## Excerto fornecido
•••••
877 EUROS? AS CONTAS
DE TAVARES NÃO BATEM CERTO
Mas vamos ao cálculo
sobre os salários. Tavares diz que as suas contas “são fáceis de
fazer”. Primeiro, soma-se aos 557 euros o valor das contribuições
para a segurança social a cargo dos empregadores (23,75%). Depois
multiplica-se por 14 (12 meses mais o subsídio de férias e de
Natal), o que dá 9650 euros por ano e depois divide-se por... 11
meses (porque num ano há 22 dias de férias). Percebeu o salto? De
uma penada, Tavares eliminou o direito a férias pagas como parte da
relação laboral (um direito reconhecido há 80 anos) e separou do
salário o que não pode ser separado: o que vai para a segurança
social.
Mas a conta fica
mais confusa com a explicação do patrão-padeiro: “Este salário
mínimo de 557 euros tem um peso de 877 euros por mês para as
empresas, são 300 que o Estado leva”. O Estado leva 300 euros do
seu salário? Como assim, o sacana? De impostos? Não. Os tais 300
euros são os dias de férias que estão na lei e a parte do salário
que vai para a segurança social, que é o seguro do trabalhador para
cobrir a eventualidade de doença, a proteção no desemprego ou que
lhe dá o direito a reforma. Se ouvisse um patrão dizer “queremos
acabar com as férias e queremos que não tenha direito a uma pensão
quando se reformar”, o que pensaria? Que ele era um monstro,
provavelmente. E se lhe dissessem o mesmo mas lhe chamassem “o
Estado”? Pois. Esses “300 euros” que, segundo o patrão da
Padaria, “o Estado leva”, não é o Estado que leva: esses 300
euros que o padeiro acha que “estão a mais” são o seu subsídio
de férias, de natal, as suas férias e a sua reforma. Ou seja, o
argumento é só um truque para incautos.
O PARAÍSO DO
PATRÃO-PADEIRO: TRABALHAR 12 HORAS POR DIA SEM PROTEÇÃO SOCIAL NEM
RECEBER HORAS EXTRA
A entrevista de Nuno
Carvalho ao Expresso é um tratado. Ficamos a conhecer o seu sonho e
o seu projeto. Precarizar totalmente os contratos de trabalho (em
nunocarvalhês: “flexibilizar a legislação laboral” por via de
“ciclos profissionais e motivacionais mais curtos”), acabar com a
definição de funções no contrato, se possível abolir o salário
mínimo (“a definição ideal de um salário num mercado livre
seria a relação entre a oferta e a procura”), eternizar o período
experimental (em nunocarvalhês: deve “haver oportunidade de, com
maior longevidade, o funcionário e o empregador se conhecerem”),
acabar com o direito à folga semanal e ao fim de semana (em
nunocarvalhês: os “colaboradores” querem sobrepor “horário do
negócio” ao “horário definido por lei no descanso semanal”)
•••••
## Excertos dos registos
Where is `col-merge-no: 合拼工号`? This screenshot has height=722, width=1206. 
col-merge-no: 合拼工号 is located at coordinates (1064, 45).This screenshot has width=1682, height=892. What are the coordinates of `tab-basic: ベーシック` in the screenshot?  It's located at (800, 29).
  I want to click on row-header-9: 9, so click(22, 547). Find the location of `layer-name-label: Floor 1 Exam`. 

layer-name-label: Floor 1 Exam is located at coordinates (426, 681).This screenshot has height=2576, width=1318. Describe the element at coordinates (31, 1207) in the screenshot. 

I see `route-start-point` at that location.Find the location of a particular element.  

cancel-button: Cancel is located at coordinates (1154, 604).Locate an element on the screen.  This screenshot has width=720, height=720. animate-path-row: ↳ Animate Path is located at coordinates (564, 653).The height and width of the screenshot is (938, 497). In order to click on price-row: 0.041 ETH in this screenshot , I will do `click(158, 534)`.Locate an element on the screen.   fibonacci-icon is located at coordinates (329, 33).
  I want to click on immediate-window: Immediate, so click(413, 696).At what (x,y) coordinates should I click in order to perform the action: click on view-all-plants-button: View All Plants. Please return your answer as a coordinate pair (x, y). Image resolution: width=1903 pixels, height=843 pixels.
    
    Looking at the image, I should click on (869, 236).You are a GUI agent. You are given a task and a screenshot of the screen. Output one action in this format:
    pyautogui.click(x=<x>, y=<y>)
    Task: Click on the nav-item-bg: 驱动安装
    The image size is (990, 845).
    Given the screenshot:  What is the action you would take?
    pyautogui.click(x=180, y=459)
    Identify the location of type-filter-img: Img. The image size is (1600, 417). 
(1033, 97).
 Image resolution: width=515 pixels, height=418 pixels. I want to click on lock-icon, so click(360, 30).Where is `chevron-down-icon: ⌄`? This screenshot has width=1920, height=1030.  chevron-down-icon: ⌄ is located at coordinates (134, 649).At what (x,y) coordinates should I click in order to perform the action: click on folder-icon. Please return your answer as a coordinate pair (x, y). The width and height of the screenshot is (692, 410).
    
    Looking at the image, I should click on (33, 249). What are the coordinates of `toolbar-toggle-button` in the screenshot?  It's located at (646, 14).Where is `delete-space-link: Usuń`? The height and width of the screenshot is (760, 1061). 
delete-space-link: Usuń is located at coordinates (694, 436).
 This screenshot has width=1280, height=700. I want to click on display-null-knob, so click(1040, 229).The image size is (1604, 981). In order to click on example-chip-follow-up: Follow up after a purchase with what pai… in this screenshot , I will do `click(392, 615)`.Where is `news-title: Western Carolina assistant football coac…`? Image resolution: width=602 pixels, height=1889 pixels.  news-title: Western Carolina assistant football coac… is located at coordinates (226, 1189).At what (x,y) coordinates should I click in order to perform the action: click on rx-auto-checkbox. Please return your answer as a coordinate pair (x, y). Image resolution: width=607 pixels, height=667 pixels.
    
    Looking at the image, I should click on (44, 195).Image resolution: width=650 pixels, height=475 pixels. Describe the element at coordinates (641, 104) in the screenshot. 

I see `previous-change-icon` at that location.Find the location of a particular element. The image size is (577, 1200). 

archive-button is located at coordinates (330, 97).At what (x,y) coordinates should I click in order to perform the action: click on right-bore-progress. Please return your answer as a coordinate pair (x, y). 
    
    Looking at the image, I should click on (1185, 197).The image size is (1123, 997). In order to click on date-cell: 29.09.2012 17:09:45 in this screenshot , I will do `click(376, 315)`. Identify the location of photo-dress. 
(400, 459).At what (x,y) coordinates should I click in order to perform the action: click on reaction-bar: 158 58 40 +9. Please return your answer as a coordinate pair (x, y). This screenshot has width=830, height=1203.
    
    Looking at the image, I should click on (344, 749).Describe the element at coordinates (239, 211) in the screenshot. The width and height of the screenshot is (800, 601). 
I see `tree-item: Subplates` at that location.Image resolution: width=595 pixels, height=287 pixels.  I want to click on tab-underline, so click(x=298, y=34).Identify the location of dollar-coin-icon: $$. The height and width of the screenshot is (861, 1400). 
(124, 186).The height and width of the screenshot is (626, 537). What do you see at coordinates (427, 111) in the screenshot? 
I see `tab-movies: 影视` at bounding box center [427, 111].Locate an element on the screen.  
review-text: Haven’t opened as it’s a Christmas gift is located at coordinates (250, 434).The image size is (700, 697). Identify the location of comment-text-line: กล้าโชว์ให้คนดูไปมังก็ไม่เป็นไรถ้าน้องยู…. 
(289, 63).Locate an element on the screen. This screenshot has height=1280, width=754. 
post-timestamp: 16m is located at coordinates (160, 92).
•••••
## As suas tarefas
**A)** Segundo o texto sobre o salário mínimo, por quantos meses Tavares divide o valor anual de 9650 euros?
**B)** Prossiga o texto sobre o salário mínimo a partir do ponto em que ele termina.

## Respostas ao exercício
**A)** Por 11 meses, porque num ano há 22 dias de férias.

**B)**
e, claro, acabar com as 40 horas semanais, definidas pela primeira
vez em Portugal em 1891. “As pessoas têm capacidade para trabalhar
mais de 40 horas semanais”, diz o patrão, que explica que os seus
“colaboradores” gostariam de trabalhar “num registo de 60
horas”.
Qualquer uma destas
ideias é tudo menos original. Aliás, já foram postas em prática.
No século XIX. Trabalhava-se 12 horas, e às vezes mais, não havia
salário mínimo nem descanso semanal nem limites aos despedimentos
nem segurança social. A luta pelas 40 horas semanais (em cada dia, 8
horas de trabalho, 8 horas de descanso, 8 horas para o resto) deu
origem ao 1º de maio, lembrando os mártires de Chicago de 1886.
Depois veio o Direito do Trabalho, a Segurança Social e essas
extravagâncias que, pelo patrão da padaria, acabavam todas.
Tudo isto é
apresentado como se fosse um ato de generosidade new age: segundo o
empreendedor das padarias são os “colaboradores” que suplicam
por esse futuro radioso. Está-se mesmo a ver, não está?